# Holy Crappie!!!!



## bigrackmack (Aug 10, 2004)

Well me and Rayed and Rob (aslongasitpullsback) made the trip up to Saginaw to fish for some eyes and it was slow (and cold) and it wasn't going so well so we decided to go to plan "B" which we are all glad we did.....The crappie were "on fire" had to beat them of our hooks.....great day spent some good fisherman!!.....thanks for having me Ray, and it was great fishing with you Rob..Maybe they could post a picture.......Mack


----------



## spankin eyes 2 (Dec 31, 2010)

heard ya guys had a great afternoon.. way to pound the crappie guys..


----------



## aslongasitpullsback (Dec 30, 2005)

Hey Mack, it to was nice to meet another sportsman from the site... and had a great time with you and Ray.... and what a pile of Crappy lol.... pic


After all the catchen... we cleaned them up and had a fish fry... MMMMMMMMM good after a long day on the ice.... Good times spend with old and new friends...
Thanks for a great time Ray...


----------



## eyeopenner (Mar 20, 2010)

Holy crappie


----------



## DoeMaster (Aug 24, 2012)

Wow! Great jobs guys!


----------



## SPITFIRE (Feb 10, 2005)

now thats a pile! nice work.


----------



## SlabGuy (Dec 29, 2010)

Nice Haul Fellas!!!


----------



## RichP (Jan 13, 2003)

That is the coolest crappie photo I've ever seen, well done.


----------



## rayed (Mar 10, 2003)

It ended up being a GREAT day after a bad start on the river. We always seem to find the fish when we fish together Rob. Glad you and John had a good time, nothing better than getting on staging crappie. 
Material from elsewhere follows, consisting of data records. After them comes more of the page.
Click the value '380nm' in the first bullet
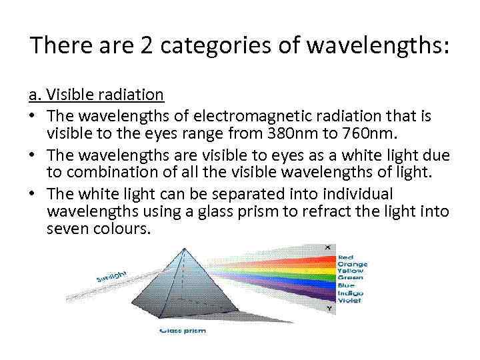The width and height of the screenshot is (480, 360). coord(285,133)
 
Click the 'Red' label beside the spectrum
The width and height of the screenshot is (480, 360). coord(345,257)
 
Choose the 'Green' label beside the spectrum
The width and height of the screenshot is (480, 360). coord(349,279)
posted using Outdoor Hub Campfire


----------



## spankins ole lady (Feb 7, 2012)

Nice job on the fish guys way to getem 

posted using Outdoor Hub Campfire


----------



## snschnell (Jun 13, 2011)

Hey I see that blue gill hidden in there on the bottom left. Nice haul guys


----------



## spankin eyes 2 (Dec 31, 2010)

:yikes:wow i knew ya did good but holy cow what a haul good job fellas looks like that was a blast..


----------



## mhodnettjr (Jan 30, 2005)

nicely done!!!


----------



## sfw1960 (Apr 7, 2002)

RichP said:


> That is the coolest crappie photo I've ever seen, well done.


Very cool picture boys!
I would only like to add:* "Whack'M & Stack'M - Like Cord Wood"*

:lol: :lol: :lol:
w00000T!
Kickin' crappie & taken names....
Helluva job guys! :tdo12:


----------



## aslongasitpullsback (Dec 30, 2005)

snschnell said:


> Hey I see that blue gill hidden in there on the bottom left. Nice haul guys


Ya I added a couple small 6''gills to the bunch crappy.... :lol::lol:


----------



## Salmon Seeker (Aug 23, 2010)

Hell of a pile of fish, great job


Posted using Outdoor Hub Campfire


----------



## William H Bonney (Jan 14, 2003)

That's the biggest pile of CRAP I've ever seen!


----------



## wintrrun (Jun 11, 2008)

That is a great pile of fish!
Congrats to ya guys on your success.


----------



## buckbuster71 (Jan 16, 2011)

Very nice. How deep we're you guys fishing??


----------



## Ralph Smith (Apr 1, 2003)

D.A.M.N.!! I should have went with you guys. I was salivating all over my keyboard:lol: Next time you go, let me know Don't get to panfish much anymore at all. Great job and helluva haul guys!!


----------